**WRITTEN INSTRUCTION**
Rewrite the data from the line with "Care (435, 1015)" up to and including the line with "residential [265, 877]", replacing "diagnostics" with "tests" and leaving everything else unchanged.

|---|

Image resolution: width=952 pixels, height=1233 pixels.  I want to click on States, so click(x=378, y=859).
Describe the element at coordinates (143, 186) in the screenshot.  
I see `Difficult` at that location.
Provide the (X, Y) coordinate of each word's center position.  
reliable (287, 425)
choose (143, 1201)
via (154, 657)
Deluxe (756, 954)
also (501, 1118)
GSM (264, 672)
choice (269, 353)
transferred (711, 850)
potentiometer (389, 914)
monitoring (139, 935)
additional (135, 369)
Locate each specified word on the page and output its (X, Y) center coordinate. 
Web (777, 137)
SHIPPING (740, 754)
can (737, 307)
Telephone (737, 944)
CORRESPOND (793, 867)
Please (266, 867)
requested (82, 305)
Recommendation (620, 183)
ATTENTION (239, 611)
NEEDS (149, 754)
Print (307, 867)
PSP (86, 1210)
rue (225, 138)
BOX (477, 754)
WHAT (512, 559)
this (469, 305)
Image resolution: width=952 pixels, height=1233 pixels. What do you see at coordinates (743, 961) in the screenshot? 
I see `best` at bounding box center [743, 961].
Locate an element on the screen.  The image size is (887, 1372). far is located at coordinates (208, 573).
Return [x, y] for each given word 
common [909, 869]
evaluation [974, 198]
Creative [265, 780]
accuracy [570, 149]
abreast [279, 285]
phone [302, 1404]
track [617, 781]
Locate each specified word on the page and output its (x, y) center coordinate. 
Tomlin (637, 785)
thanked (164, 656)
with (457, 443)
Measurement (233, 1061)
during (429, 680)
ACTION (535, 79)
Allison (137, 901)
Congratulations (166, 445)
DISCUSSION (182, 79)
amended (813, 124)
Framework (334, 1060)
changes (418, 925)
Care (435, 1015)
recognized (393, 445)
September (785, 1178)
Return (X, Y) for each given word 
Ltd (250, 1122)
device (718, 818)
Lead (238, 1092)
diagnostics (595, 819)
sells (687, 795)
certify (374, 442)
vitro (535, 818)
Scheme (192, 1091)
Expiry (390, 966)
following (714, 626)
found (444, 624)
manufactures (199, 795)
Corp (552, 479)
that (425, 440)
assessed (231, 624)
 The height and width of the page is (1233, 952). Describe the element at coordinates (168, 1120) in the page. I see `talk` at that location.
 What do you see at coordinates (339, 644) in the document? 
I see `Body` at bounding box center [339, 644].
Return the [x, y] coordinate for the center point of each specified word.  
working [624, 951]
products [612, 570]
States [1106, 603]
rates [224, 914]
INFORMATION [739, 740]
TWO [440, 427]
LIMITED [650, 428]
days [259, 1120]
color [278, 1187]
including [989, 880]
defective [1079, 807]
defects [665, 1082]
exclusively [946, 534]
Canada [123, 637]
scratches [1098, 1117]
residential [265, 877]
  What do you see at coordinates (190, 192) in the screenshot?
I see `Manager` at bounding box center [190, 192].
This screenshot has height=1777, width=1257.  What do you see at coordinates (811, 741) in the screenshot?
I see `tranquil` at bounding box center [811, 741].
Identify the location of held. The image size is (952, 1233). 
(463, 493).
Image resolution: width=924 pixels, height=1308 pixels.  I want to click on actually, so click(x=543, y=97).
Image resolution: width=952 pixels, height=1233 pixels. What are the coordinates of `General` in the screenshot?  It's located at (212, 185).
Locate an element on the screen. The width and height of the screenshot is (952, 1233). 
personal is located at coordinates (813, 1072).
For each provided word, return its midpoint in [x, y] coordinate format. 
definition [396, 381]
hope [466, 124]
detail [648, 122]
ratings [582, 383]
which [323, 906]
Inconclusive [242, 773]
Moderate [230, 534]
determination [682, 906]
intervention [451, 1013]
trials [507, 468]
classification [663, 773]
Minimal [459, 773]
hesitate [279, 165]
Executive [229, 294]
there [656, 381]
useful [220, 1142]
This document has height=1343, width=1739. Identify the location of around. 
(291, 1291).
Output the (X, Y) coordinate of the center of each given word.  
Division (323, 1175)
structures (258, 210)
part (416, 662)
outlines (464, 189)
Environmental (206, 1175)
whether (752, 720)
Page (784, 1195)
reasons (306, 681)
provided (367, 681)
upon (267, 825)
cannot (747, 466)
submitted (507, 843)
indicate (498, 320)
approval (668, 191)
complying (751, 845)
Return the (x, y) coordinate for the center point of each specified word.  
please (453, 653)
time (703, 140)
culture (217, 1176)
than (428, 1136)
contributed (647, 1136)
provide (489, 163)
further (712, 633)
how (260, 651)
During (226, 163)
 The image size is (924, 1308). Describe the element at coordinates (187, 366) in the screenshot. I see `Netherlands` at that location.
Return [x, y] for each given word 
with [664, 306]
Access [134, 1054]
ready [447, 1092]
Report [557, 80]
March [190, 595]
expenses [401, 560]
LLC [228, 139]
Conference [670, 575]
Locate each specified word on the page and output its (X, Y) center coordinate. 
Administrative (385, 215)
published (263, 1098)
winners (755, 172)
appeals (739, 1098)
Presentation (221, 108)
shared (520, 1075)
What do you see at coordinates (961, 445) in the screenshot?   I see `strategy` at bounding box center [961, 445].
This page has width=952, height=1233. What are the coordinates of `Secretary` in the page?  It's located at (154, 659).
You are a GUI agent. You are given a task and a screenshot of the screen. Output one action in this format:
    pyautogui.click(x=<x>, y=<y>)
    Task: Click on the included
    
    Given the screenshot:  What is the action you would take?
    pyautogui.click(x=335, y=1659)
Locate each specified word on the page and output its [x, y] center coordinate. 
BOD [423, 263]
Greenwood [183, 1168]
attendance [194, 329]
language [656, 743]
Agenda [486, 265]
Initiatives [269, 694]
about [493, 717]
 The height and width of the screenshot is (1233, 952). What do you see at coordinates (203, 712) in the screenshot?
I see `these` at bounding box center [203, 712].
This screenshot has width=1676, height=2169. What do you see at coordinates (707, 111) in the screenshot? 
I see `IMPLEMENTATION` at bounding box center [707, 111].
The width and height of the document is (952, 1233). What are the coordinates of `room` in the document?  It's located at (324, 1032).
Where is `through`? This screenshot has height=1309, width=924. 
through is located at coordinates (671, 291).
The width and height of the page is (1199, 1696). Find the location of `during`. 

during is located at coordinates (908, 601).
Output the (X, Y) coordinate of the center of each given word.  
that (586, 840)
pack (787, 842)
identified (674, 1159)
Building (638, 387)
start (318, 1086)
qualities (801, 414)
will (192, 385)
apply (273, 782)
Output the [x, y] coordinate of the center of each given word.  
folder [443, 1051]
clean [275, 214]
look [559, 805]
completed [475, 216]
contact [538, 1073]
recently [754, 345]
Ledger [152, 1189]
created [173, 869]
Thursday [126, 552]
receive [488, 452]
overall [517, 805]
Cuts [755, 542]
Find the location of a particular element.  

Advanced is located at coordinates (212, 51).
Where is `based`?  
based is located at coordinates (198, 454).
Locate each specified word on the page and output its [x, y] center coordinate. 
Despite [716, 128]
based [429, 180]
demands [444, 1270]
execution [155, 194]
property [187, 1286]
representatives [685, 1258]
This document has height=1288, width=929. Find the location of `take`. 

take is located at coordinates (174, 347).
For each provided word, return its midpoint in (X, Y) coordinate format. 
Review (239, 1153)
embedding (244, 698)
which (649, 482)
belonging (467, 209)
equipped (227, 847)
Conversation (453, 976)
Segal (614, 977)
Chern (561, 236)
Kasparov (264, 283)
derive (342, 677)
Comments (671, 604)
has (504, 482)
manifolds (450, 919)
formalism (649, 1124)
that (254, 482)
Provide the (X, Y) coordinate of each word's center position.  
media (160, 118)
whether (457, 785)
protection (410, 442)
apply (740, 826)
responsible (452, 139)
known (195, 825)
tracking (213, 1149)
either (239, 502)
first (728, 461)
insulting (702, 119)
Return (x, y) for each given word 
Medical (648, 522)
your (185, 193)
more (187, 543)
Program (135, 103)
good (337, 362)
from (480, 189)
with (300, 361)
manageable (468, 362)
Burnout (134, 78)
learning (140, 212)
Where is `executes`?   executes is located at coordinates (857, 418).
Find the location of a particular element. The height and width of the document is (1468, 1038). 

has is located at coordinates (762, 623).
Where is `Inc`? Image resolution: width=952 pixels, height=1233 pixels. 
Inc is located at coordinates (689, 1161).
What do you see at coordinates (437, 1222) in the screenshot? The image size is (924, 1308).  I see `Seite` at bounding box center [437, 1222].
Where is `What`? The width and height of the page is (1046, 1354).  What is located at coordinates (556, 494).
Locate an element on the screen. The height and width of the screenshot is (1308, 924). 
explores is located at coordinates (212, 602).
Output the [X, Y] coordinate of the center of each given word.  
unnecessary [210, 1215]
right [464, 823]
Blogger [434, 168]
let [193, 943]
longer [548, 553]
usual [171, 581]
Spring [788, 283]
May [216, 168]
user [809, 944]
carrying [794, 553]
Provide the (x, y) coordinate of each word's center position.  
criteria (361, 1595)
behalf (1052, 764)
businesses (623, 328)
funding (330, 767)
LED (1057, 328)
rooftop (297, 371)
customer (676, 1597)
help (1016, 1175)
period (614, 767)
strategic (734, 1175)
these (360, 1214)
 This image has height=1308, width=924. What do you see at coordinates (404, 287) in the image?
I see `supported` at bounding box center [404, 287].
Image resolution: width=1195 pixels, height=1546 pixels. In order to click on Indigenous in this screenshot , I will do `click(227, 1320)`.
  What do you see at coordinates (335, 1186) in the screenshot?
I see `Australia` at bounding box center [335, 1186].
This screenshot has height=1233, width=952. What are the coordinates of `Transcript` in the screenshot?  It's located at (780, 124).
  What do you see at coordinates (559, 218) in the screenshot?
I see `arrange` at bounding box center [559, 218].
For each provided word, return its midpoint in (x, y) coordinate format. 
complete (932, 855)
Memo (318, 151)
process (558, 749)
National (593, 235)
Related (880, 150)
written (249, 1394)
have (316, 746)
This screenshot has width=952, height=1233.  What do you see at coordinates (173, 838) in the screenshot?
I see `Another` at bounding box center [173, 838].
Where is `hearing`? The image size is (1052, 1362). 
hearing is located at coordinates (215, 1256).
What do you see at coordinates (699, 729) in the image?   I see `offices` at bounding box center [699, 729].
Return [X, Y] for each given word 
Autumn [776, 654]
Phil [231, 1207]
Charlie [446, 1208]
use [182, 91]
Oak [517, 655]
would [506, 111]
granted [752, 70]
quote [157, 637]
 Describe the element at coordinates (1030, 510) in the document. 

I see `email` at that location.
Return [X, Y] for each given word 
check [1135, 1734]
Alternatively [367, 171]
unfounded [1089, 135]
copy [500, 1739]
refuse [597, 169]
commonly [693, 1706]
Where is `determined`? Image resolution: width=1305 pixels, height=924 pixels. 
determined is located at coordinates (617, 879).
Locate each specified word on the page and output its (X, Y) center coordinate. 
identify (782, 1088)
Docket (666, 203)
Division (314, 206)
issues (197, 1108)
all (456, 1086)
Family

|---|

**FINAL RESULT**
Care (435, 1015)
recognized (393, 445)
September (785, 1178)
Return (X, Y) for each given word 
Ltd (250, 1122)
device (718, 818)
Lead (238, 1092)
tests (595, 819)
sells (687, 795)
certify (374, 442)
vitro (535, 818)
Scheme (192, 1091)
Expiry (390, 966)
following (714, 626)
found (444, 624)
manufactures (199, 795)
Corp (552, 479)
that (425, 440)
assessed (231, 624)
 The height and width of the page is (1233, 952). Describe the element at coordinates (168, 1120) in the page. I see `talk` at that location.
 What do you see at coordinates (339, 644) in the document? 
I see `Body` at bounding box center [339, 644].
Return the [x, y] coordinate for the center point of each specified word.  
working [624, 951]
products [612, 570]
States [1106, 603]
rates [224, 914]
INFORMATION [739, 740]
TWO [440, 427]
LIMITED [650, 428]
days [259, 1120]
color [278, 1187]
including [989, 880]
defective [1079, 807]
defects [665, 1082]
exclusively [946, 534]
Canada [123, 637]
scratches [1098, 1117]
residential [265, 877]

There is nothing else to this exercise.